#Je Suis
#Je Suis, Aakash Odedra Company, Birmingham Hippodrome, 15 February 2018 – Reviewed by Magdalen Gorringe
Aakash Odedra’s latest work, #Je Suis (which received the 2017 Amnesty International Freedom of Expression award from a long list of seventy) is a beautiful yet disturbing exploration of oppression, censorship, and the value of those freedoms we too often take for granted.
The piece is performed by seven Turkish contemporary dancers, and took as its starting point these dancers’ experiences of living in Turkey today. Odedra has chosen his company well, as every one of the dancers is stunning to watch. The dancing is well supported by a lighting design (by Alessandro Barbieri) that occasionally creates images Caravaggio-esque in their use of light and shade; images which provide snapshot glimpses of life lived in fear. A group huddle anxiously round a wireless radio. Another group stand, arms raised in protest. Yet the slickness, and the gliding grace of the dancers’ movements, do not disguise the brutality of what is portrayed.

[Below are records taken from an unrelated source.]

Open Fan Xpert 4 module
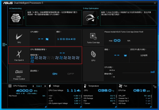159x110 pixels. point(19,55)
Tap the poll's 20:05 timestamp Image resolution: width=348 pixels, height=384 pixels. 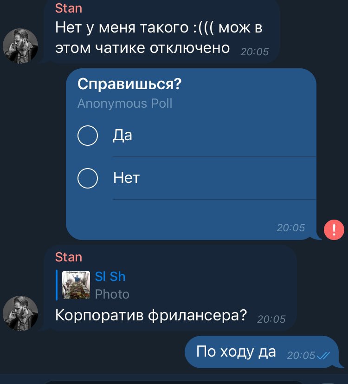pos(290,228)
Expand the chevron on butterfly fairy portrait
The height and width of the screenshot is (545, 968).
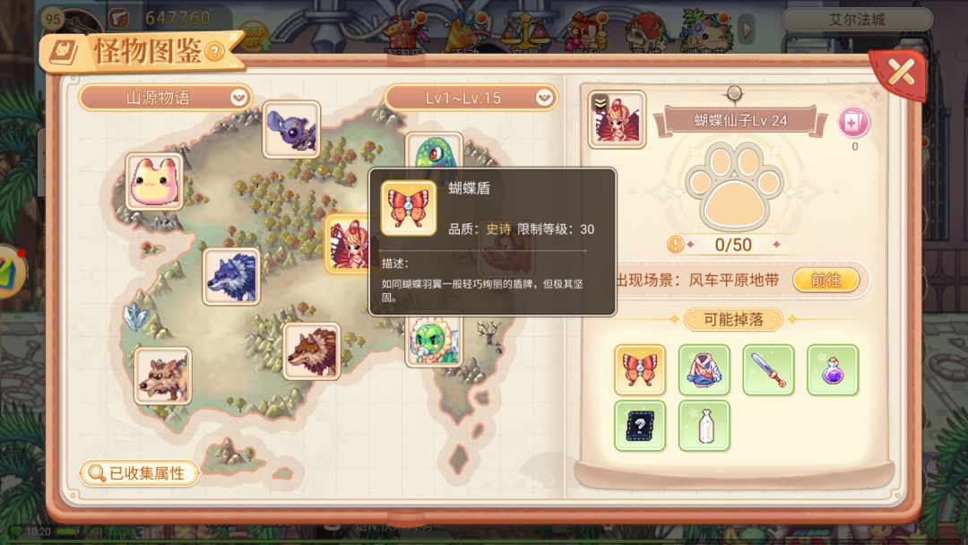coord(600,102)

The threat of the oppressor is a constant presence, powerfully personified by dancer Evrim Akyay. He haunts the stage, now the intractable official who holds in his hand the pass that determines your future; now the secret police arriving with predatorial stealth to muzzle and detain you. The rest of the company dance, at times cautiously, at times desperately in the face of this threat, seeking ways to make life bearable. A newscaster insists that all is well. “If you close your eyes really, really tight’ says another woman, "you will not see". If you shut your ears, you will not hear. Meanwhile the disappearances continue, and the bodies wash up steadily on the shore. A woman is wrapped in cellophane. She gasps and writhes, struggling to breathe. A stage light shines out onto the audience placing us both in the position of the persecuted, and exposing us to scrutiny as persecutors. Where are we positioned in the face of this inhumanity? If you close your eyes, you will not see...Part of the reason behind the choice of name, explain the programme notes, is to draw attention to the kind of solidarity and empathy shown in the case of violence in Paris or Manchester or London and yet conspicuous by its absence in the case of Kabul, Baghdad or Mogadishu. And yet for all people equally, as the programme puts it, "Je Suis – I Matter".
Dancers hurtle, rolling upstage while others leaping forward hurdle them – only to then collapse and roll frantically back up stage themselves, in a cycle as relentless as fear itself. They whirl like Turkey’s dervishes, a madness of circling the only way to confront a world that is mad.
There are moments that don’t quite work. The intended humour in the use of Chaplin’s spoof of Hitler from the Great Dictator is not given the space to really puncture the tautness of the atmosphere. Where the three male characters are identifiable as oppressor, victim turned hero and joker, the characters of the women could be developed further. Finally, as a classical Indian dancer (and I feel permitted to write this in an e-zine for the South Asian dance sector), and knowing the exquisite kathak dancer that Odedra is, I yearned to see a more distinct influence from kathak.
Yet these gripes do not detract from the value of the piece. In the final scene, as the dancers stamped their feet in a semicircle to disempower in their unity the oppressor suddenly shrunken in solitude, I felt the urge to join in the stamping. An important and powerfully performed piece, which held the audience rapt.